Accès et informations pratiques
Pour se rendre au Luminarie, il est conseillé de descendre à la gare de Motomachi. L’accès est très rapide depuis les villes voisines d’Osaka et de Kyoto.
Comptez environ 30 minutes depuis Osaka et 1 heure depuis Kyoto via la ligne JR Tokaido-Sanyo. Ce trajet est couvert par le Japan Rail Pass.
Si vous préférez commencer ou terminer la visite par Kobe Harborland, la gare la plus proche est Kobe, une station plus loin sur la même ligne.
Mais bien sûr, nous ne pouvons que vous conseiller de venir passer au moins la journée à Kobe, une ville où il y a bien plus à découvrir que le célèbre bœuf de Kobe — qu’il ne faut bien entendu pas manquer de déguster si vous aimez la viande.
Plus d’informations sur le site officiel du Kobe Luminarie (uniquement en japonais).

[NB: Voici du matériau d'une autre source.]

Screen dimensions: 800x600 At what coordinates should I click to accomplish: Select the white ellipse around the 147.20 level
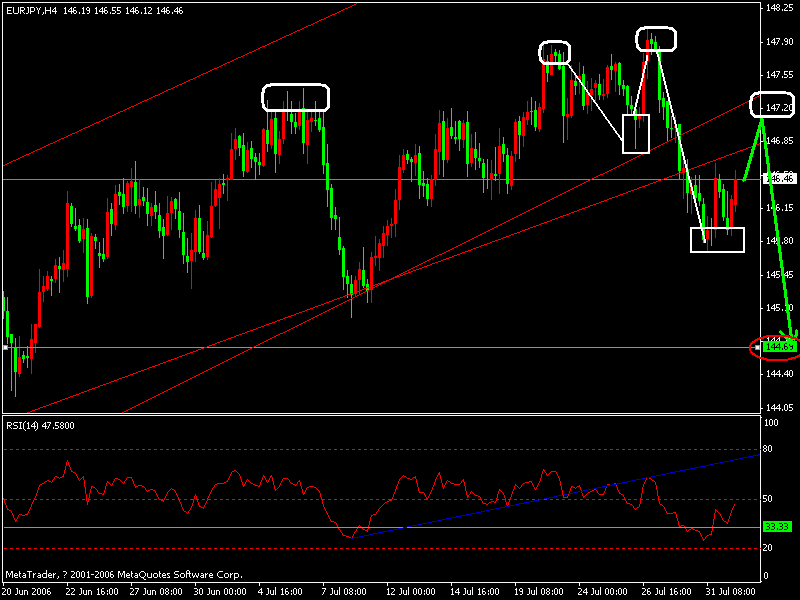coord(770,103)
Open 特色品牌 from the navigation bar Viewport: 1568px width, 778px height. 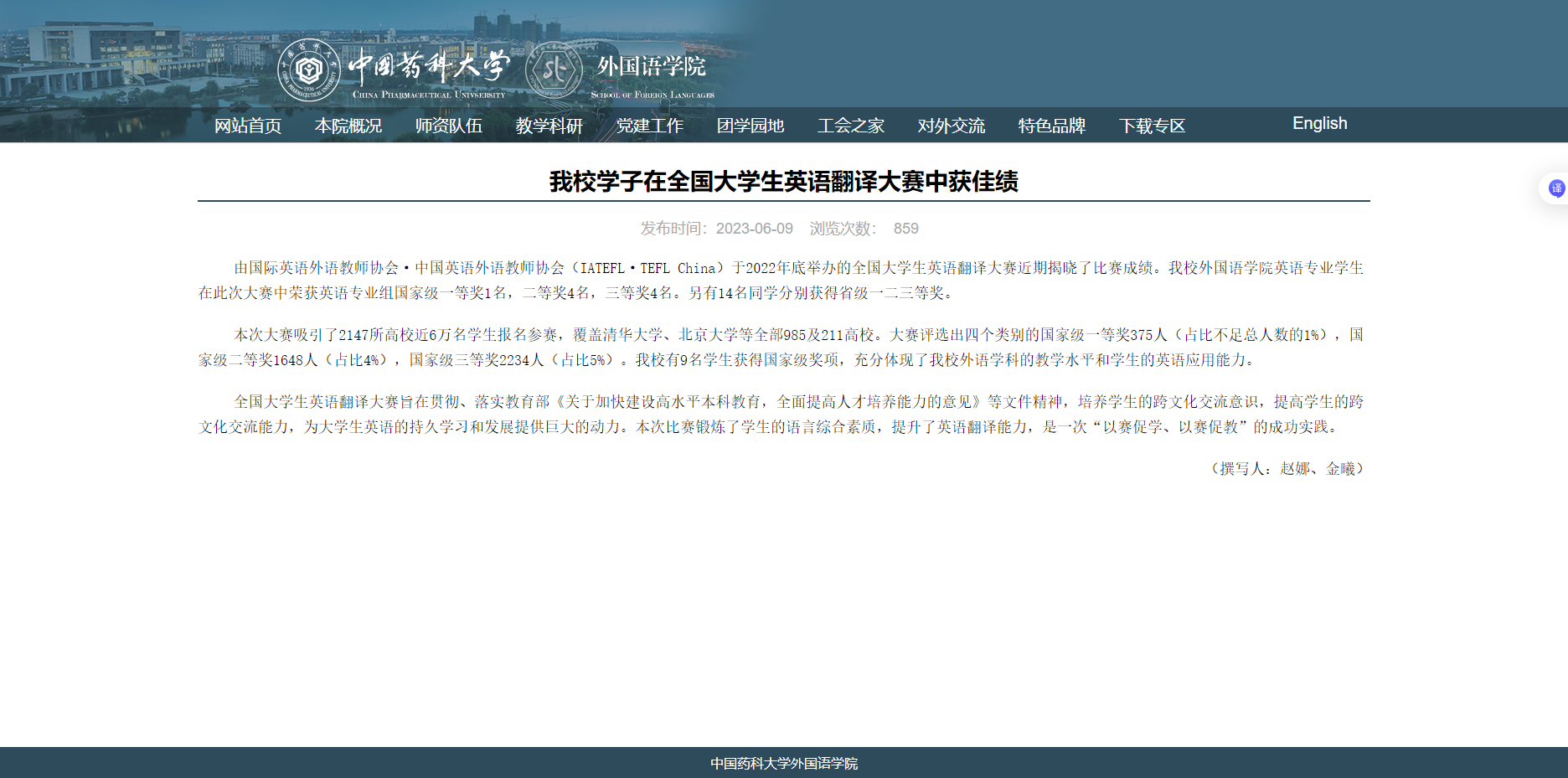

Le Kobe Luminarie, qui se tient tous les ans depuis 1995 pour commémorer le grand séisme de Kobe, est l’un des festivals des lumières les plus impressionnants du Japon. Ses installations monumentales font naître une ville de lumière dans les rues de Kobe, plongeant les nombreux visiteurs dans une univers onirique qui fait vite oublier la foule.